Indices in London, Frankfurt and Paris steadied after soaring last week when the European Central Bank decided to extended its massive quantitative easing (QE) stimulus to Dec 2017.
At the same time, markets are on tenterhooks before a widely-expected interest rate hike from the US Federal Reserve on Wednesday.
"Markets are taking a breather after a strong run... and Fed risk this week," City Index research director Kathleen Brooks told AFP.
"Oil is in focus, so too is central bank risk, but overall we think it is low (trading) volumes as markets wait for the Federal Reserve before piling back in - or not, depending on the outcome."
Oil prices surged more than US$2 per barrel after 11 non-Opec countries agreed to huge cuts in crude production, while Opec kingpin Saudi Arabia also signalled a bigger reduction in output than previously agreed.
The non-Opec oil producing nations, led by Russia, said they would pump more than half a million fewer barrels a day from next month in an effort to address a supply glut that has scythed prices over the past two years.
That gave a shot in the arm to the energy sector because rising oil prices translate into higher revenues and profits.
"It is a little surprising that investor sentiment is not more upbeat... given the latest leg higher in the oil price," noted XTB analyst David Cheetham.
"The main scheduled event that will be driving markets this week is the Fed meeting."
There seems little room for doubt that the US central bank will raise the benchmark interest rate in the coming week for only the second time in a decade.

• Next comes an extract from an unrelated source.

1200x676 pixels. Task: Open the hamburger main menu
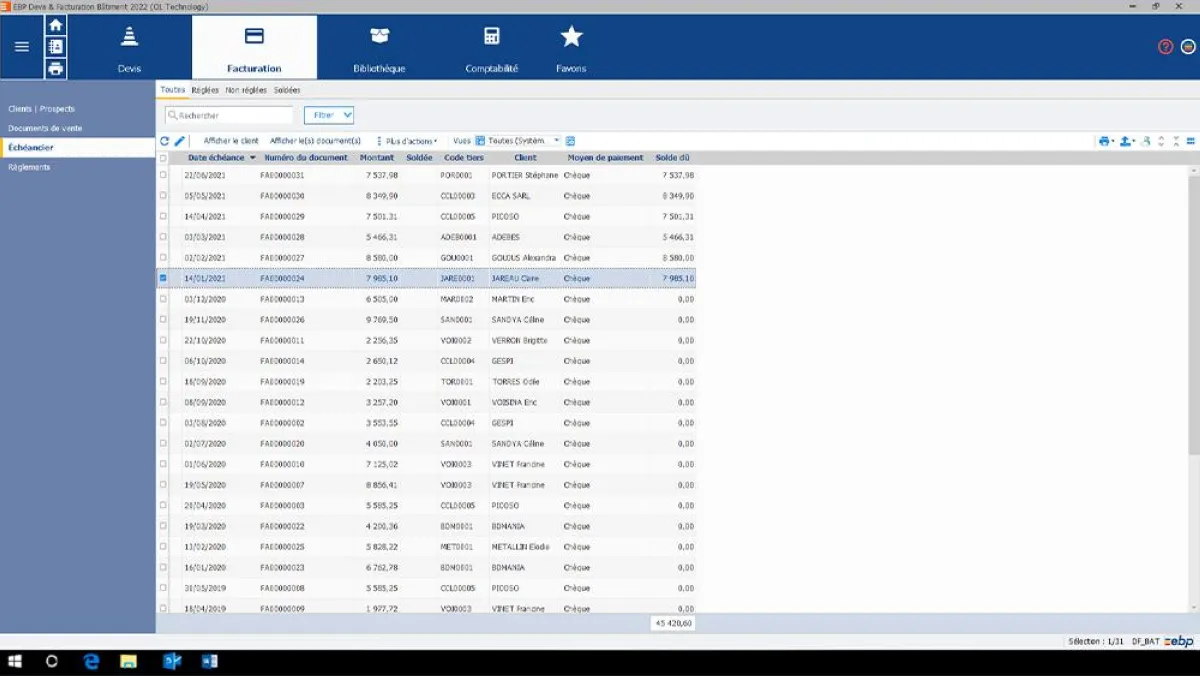click(22, 47)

With unemployment at a nine-year low, jobs being created at an average of 180,000 per month, the economy growing at better than three per cent in the most recent quarter and some signs of a pickup in inflation, the writing is on the wall.
Elsewhere, there is lingering uncertainty over the future of Italy's troubled Monte dei Paschi di Siena (BMPS) bank.
"Equities (generally) have made a poor start to the week despite a non-Opec oil production cut pledge that bolsters Opec's own key promise, designed to maintain an oil price recovery," said Mike van Dulken, head of research at trading firm Accendo Markets.
"A lack of Monte dei Paschi rescue over the weekend has dampened sentiment somewhat, leaving the bank and troubled peers as an outstanding risk issue."
Rome's main stocks index however jumped more than one per cent after Paolo Gentiloni was Sunday named Italy's new prime minister following Matteo Renzi's recent resignation.
BMPS meanwhile said it would seek a private sector-led rescue, as it attempts to avoid the need for a government bailout.
The plight of the world's oldest bank has raised broader concerns over the eurozone's third-largest economy.